In the Western Cape, a child may still be told "Be good, or Antjie Somers will get you. " Antjie Somers is often described as a man in women's clothes, with a hare lip and teeth like a baboon's. He has the power to become invisible. His prodigious leaps gave rise to the story that he has winged heels, so that he can fly as long as he is only carrying one child. (This is reminiscent of England's bogeyman of similar vintage, Spring Heel Jack.)
At night, when husbands are away, Antjie Somers may plunder a house and kill the children. Pretending to be a woman in need of a lift, he attacks and robs travellers. Antjie Somers is also an invisible stone-thrower, and often jumps out at night to frighten late-night revellers. "Antjie Somers" may be the nickname of an outlandishly dressed man, and he is even the subject of an Afrikaans musical.
According to one source, there were in the early nineteenth century two outlaws, one known as Antjie Somers and the other as Antjie Winters. This expanation has not been corroborated.
The legend of Antjie Somers began in Tuinstraat, now called Queen Victoria Street, in central Cape Town. Near the top of the street was a dark place with many trees. The spot had a sinister reputation, especially after the Dutch colony's last executioner hanged himself there. The colony's executioner doubled as torturer, and his livelihood was ruined when the new British governor banned torture and other cruel punishments. The executioner was also paid a fixed amount for hanging the bodies of suicides on the gallows, an irony which could not have escaped him as he put the noose around his own neck.
In the eighteen-forties, the same area became the haunt of a ghostly man in women's clothing. The authorities tried to lay the ghost, in the non-American sense (I think), but it appeared in other places. Because of the female attire, the ghost came to be called Annetjie ("Little Annette"). As it appeared mostly in warm weather, the surname Somers ("Summers") was added. Eventually, Annetjie was contracted to Antjie.

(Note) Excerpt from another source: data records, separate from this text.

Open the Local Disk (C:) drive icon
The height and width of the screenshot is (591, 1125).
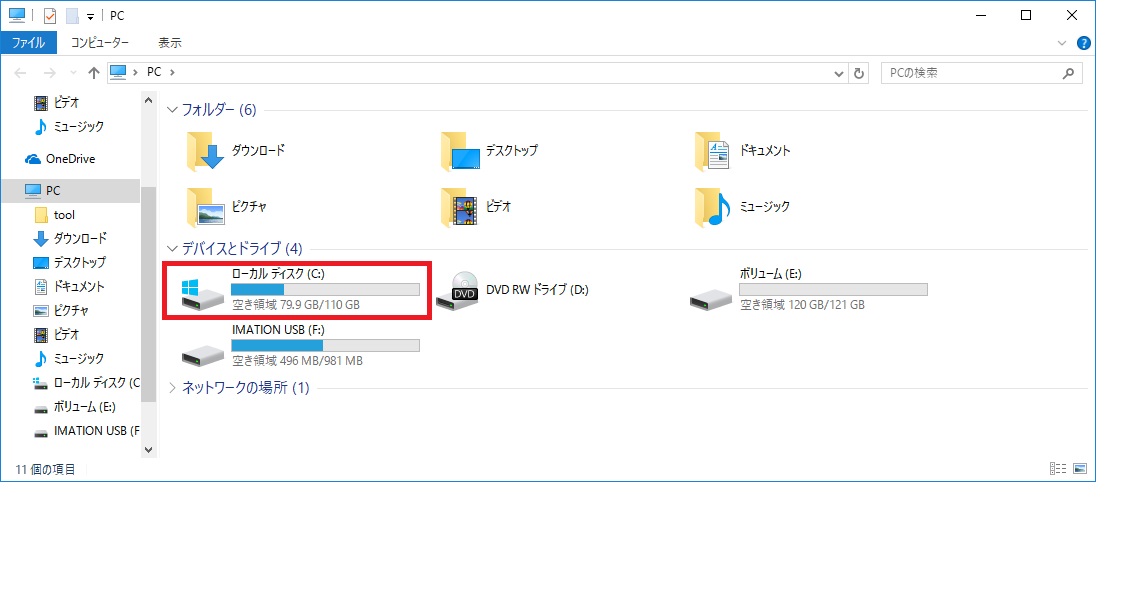pyautogui.click(x=203, y=292)
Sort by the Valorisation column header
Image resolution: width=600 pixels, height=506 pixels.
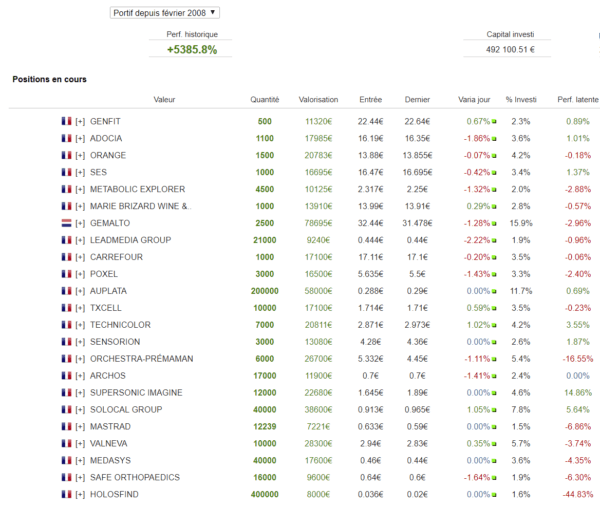pyautogui.click(x=318, y=100)
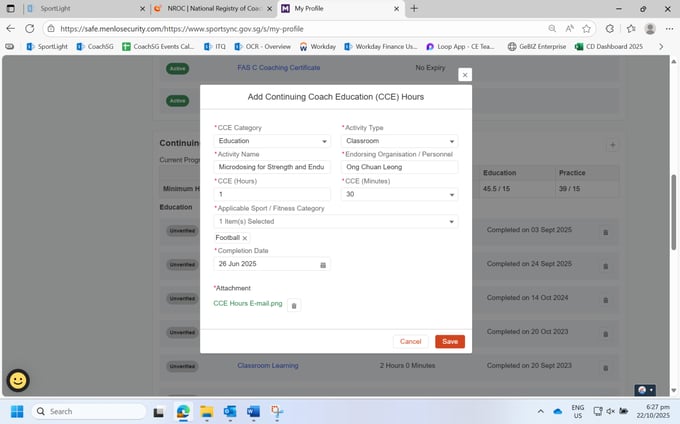Expand the Activity Type dropdown

[399, 141]
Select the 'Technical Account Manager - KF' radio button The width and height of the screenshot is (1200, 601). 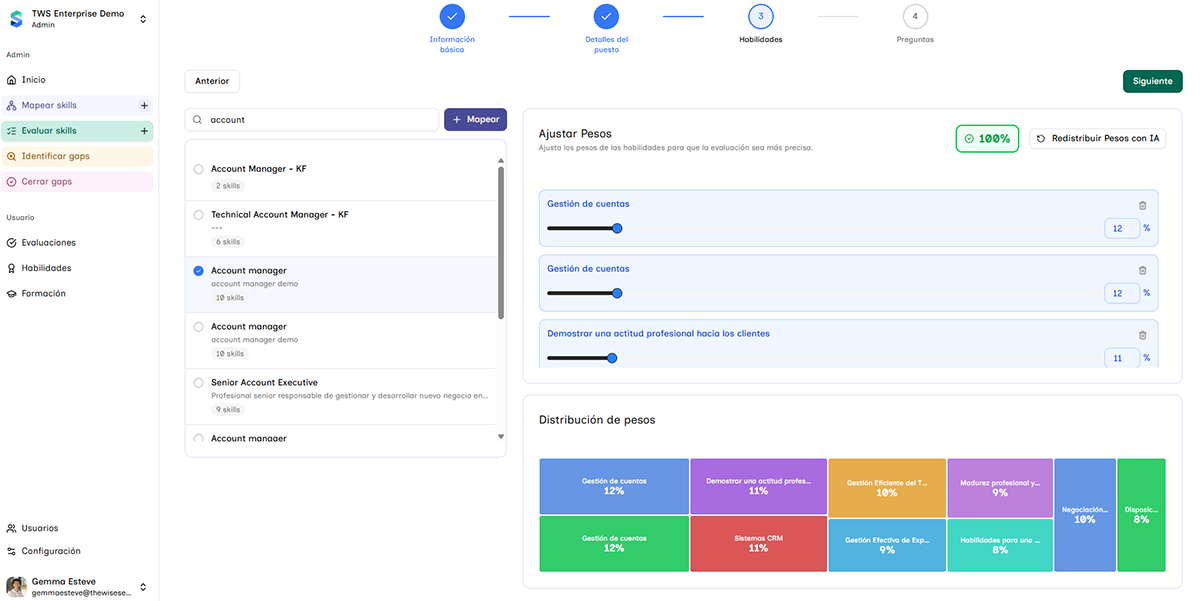(x=198, y=215)

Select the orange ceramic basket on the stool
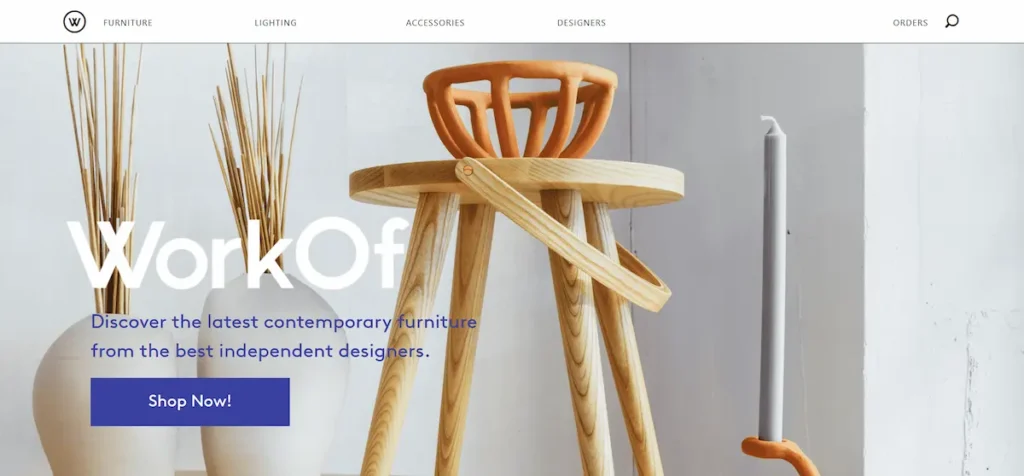(x=520, y=109)
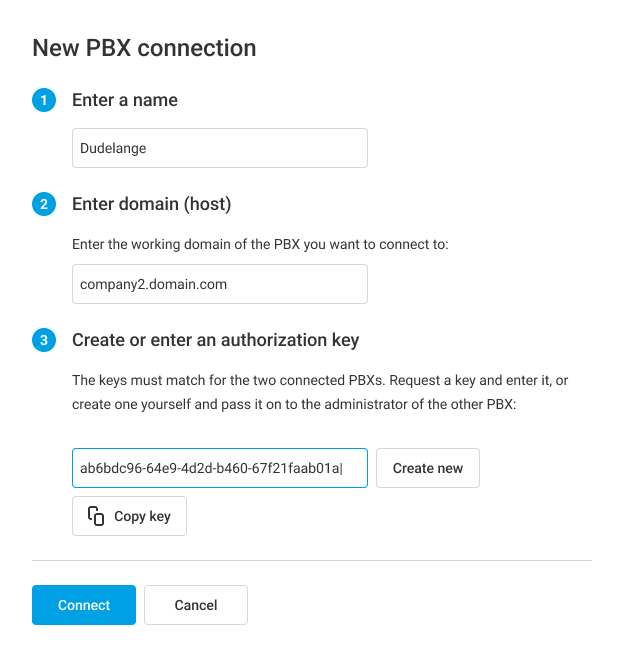The width and height of the screenshot is (624, 657).
Task: Click the horizontal divider above Connect
Action: pos(312,561)
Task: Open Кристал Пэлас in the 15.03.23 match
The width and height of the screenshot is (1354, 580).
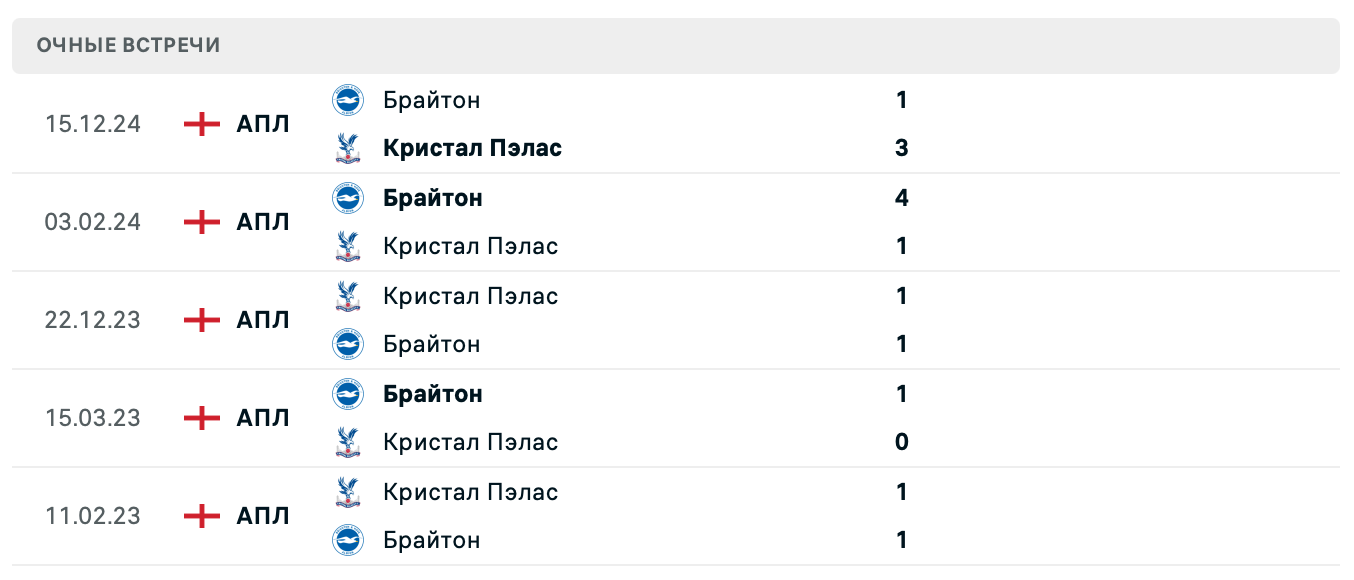Action: tap(470, 442)
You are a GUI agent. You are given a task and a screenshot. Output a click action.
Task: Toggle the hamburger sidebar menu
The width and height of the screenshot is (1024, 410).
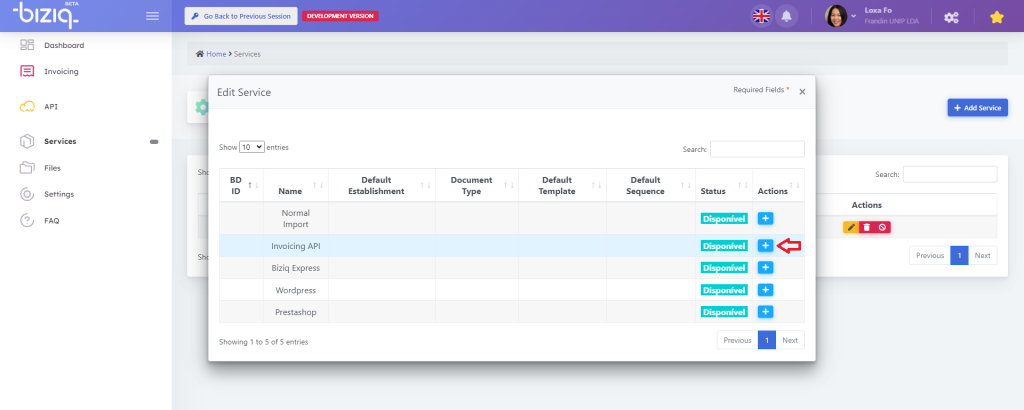(152, 16)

Obviously, some of the crimes attributed to Antjie Somers were committed by real people, and the first person so named may have been a harmless cross-dresser (who wisely preferred to go out on warm nights). This cannot explain all of the stories, however.
The author and artist Penny Miller does not mention the women's clothes, and describes Antjie
Somers as "a curious gnome-like prankster, more poltergeist than ghost." Perhaps the name Antjie
Somers has been acquired by the elemental spirit which would have been recognised by the
indigenous peoples as Heitsi-Eibib, the trickster.